> _WRITTEN TASK_:
In the lines below, change "icon" to "button" wherever it appears and keep everything else the same. Leave the pictures out of your answer.

Recorded data
+ + + +
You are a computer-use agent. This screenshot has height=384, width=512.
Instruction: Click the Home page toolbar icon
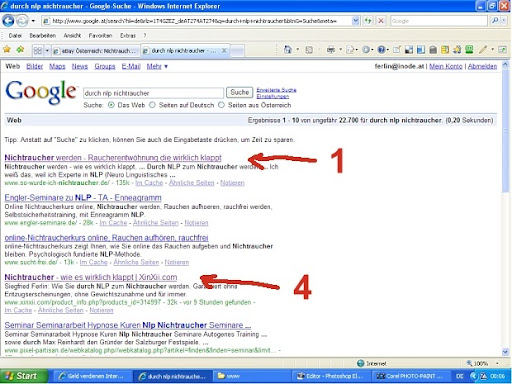pos(287,50)

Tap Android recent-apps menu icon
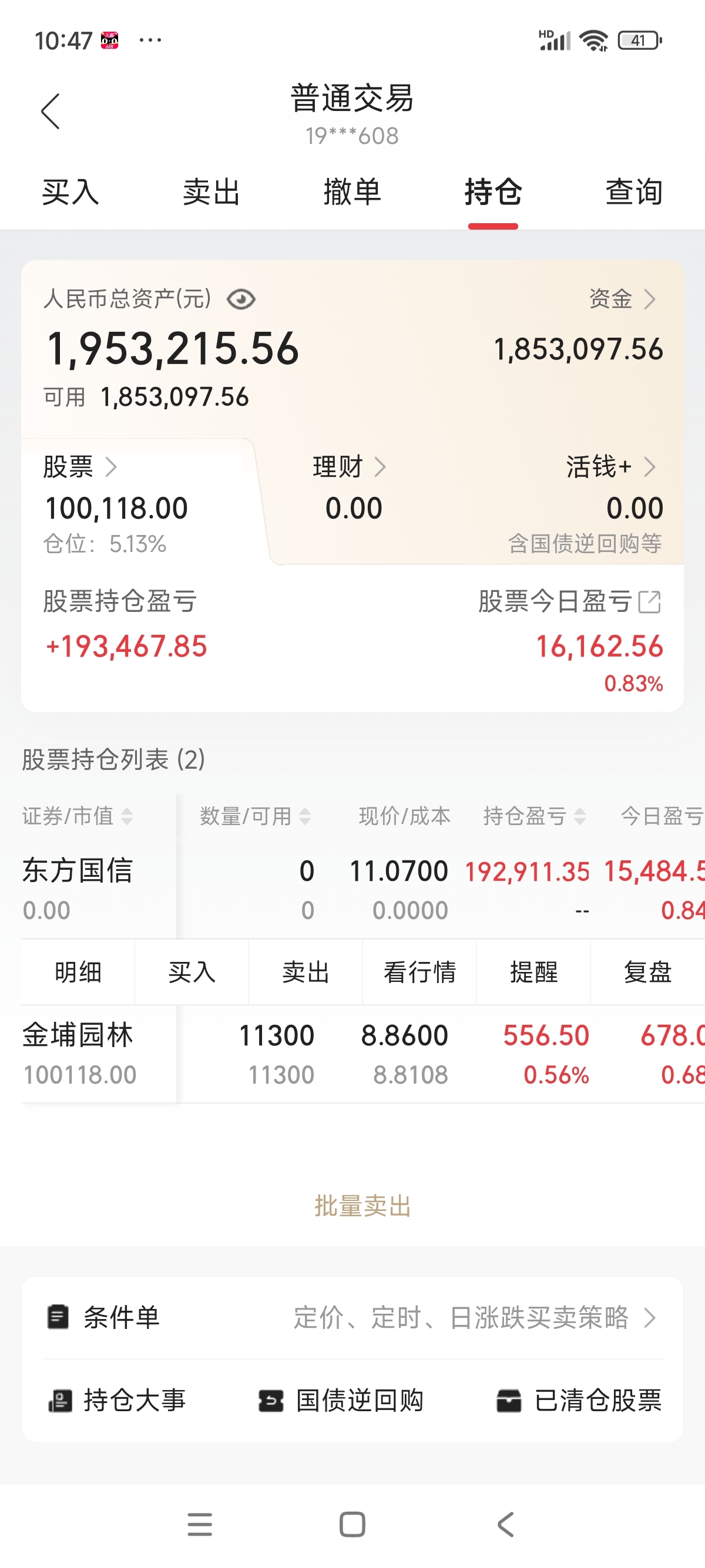click(200, 1524)
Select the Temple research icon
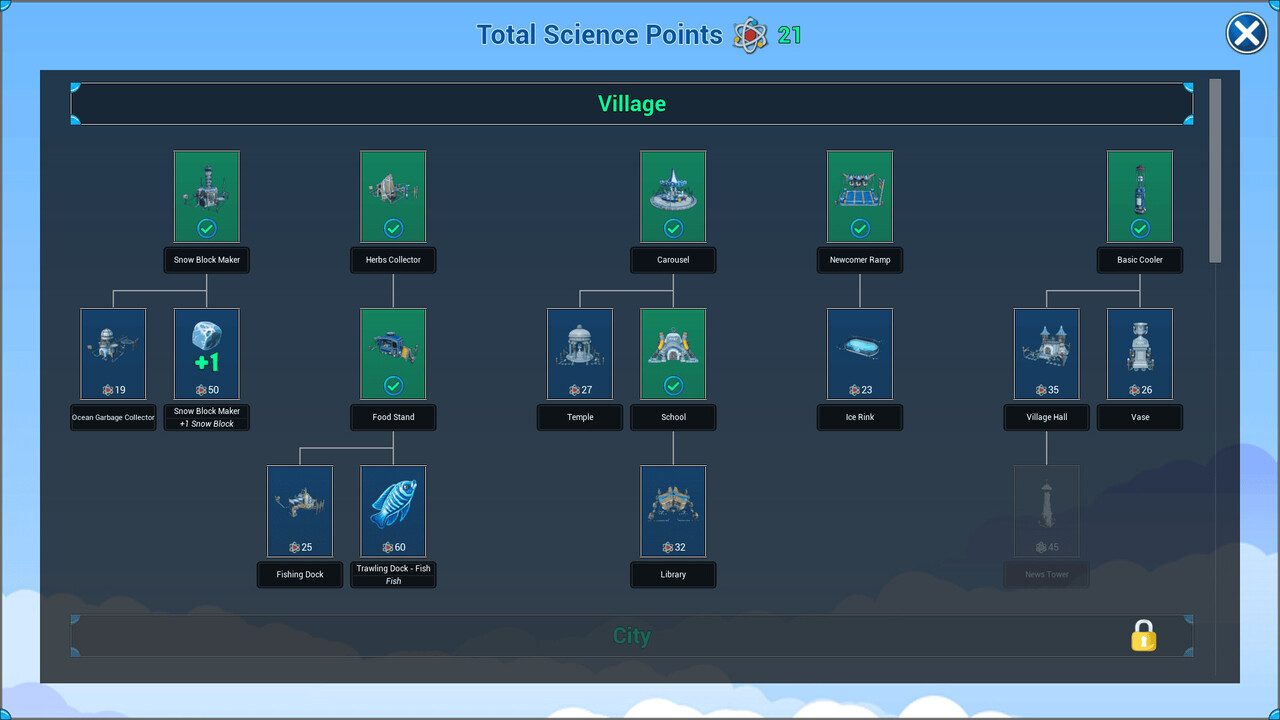The height and width of the screenshot is (720, 1280). coord(580,353)
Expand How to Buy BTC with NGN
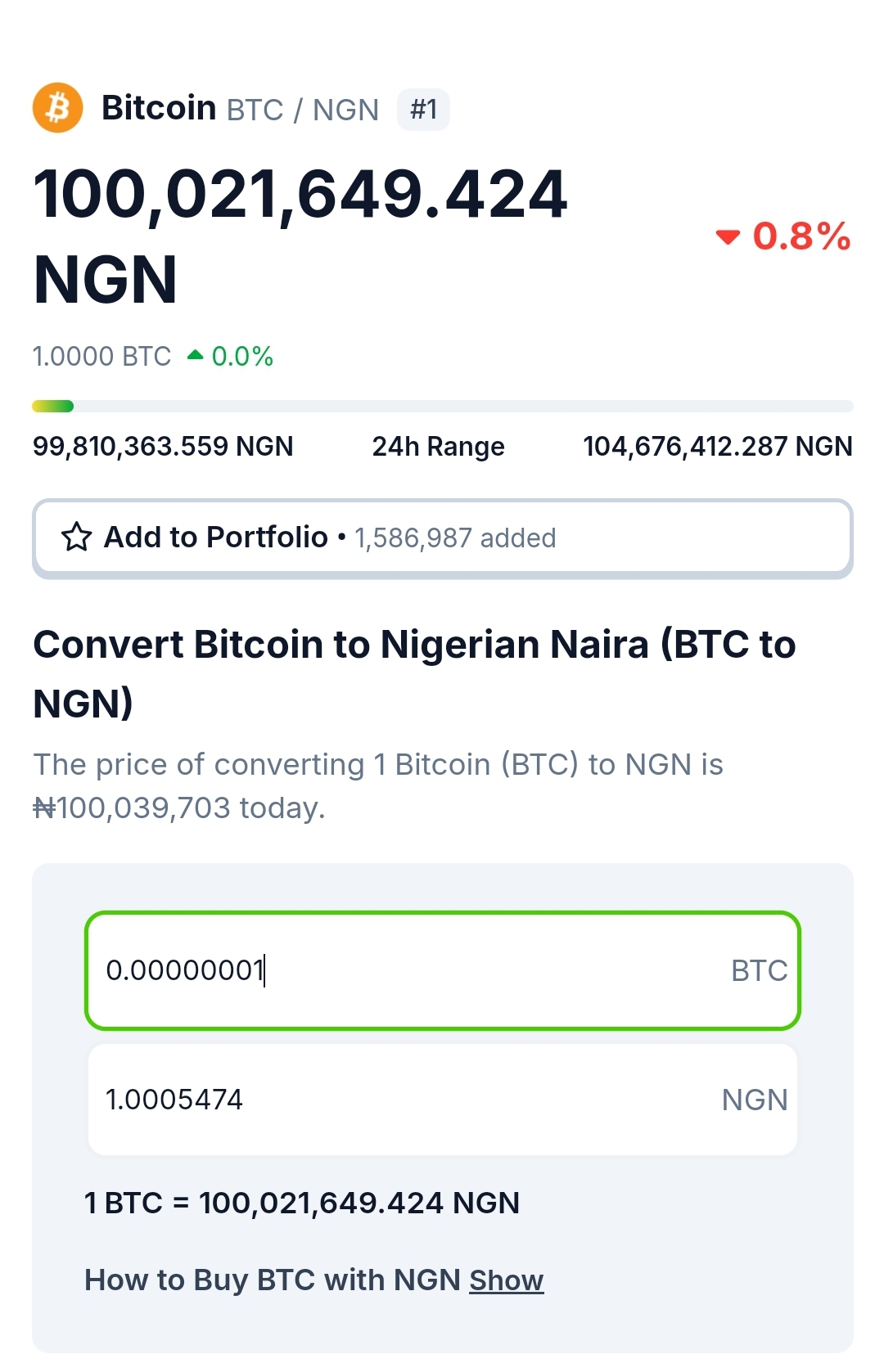884x1372 pixels. point(273,1280)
+ + + +
> _RIGHT ANSWER_:
You are a computer-use agent. This screenshot has height=384, width=512.
Instruction: Click the Home page toolbar button
pos(287,50)

Tap Android recent-apps menu button
click(200, 1524)
Select the Temple research button
The height and width of the screenshot is (720, 1280). coord(580,353)
Expand How to Buy BTC with NGN
884x1372 pixels. point(273,1280)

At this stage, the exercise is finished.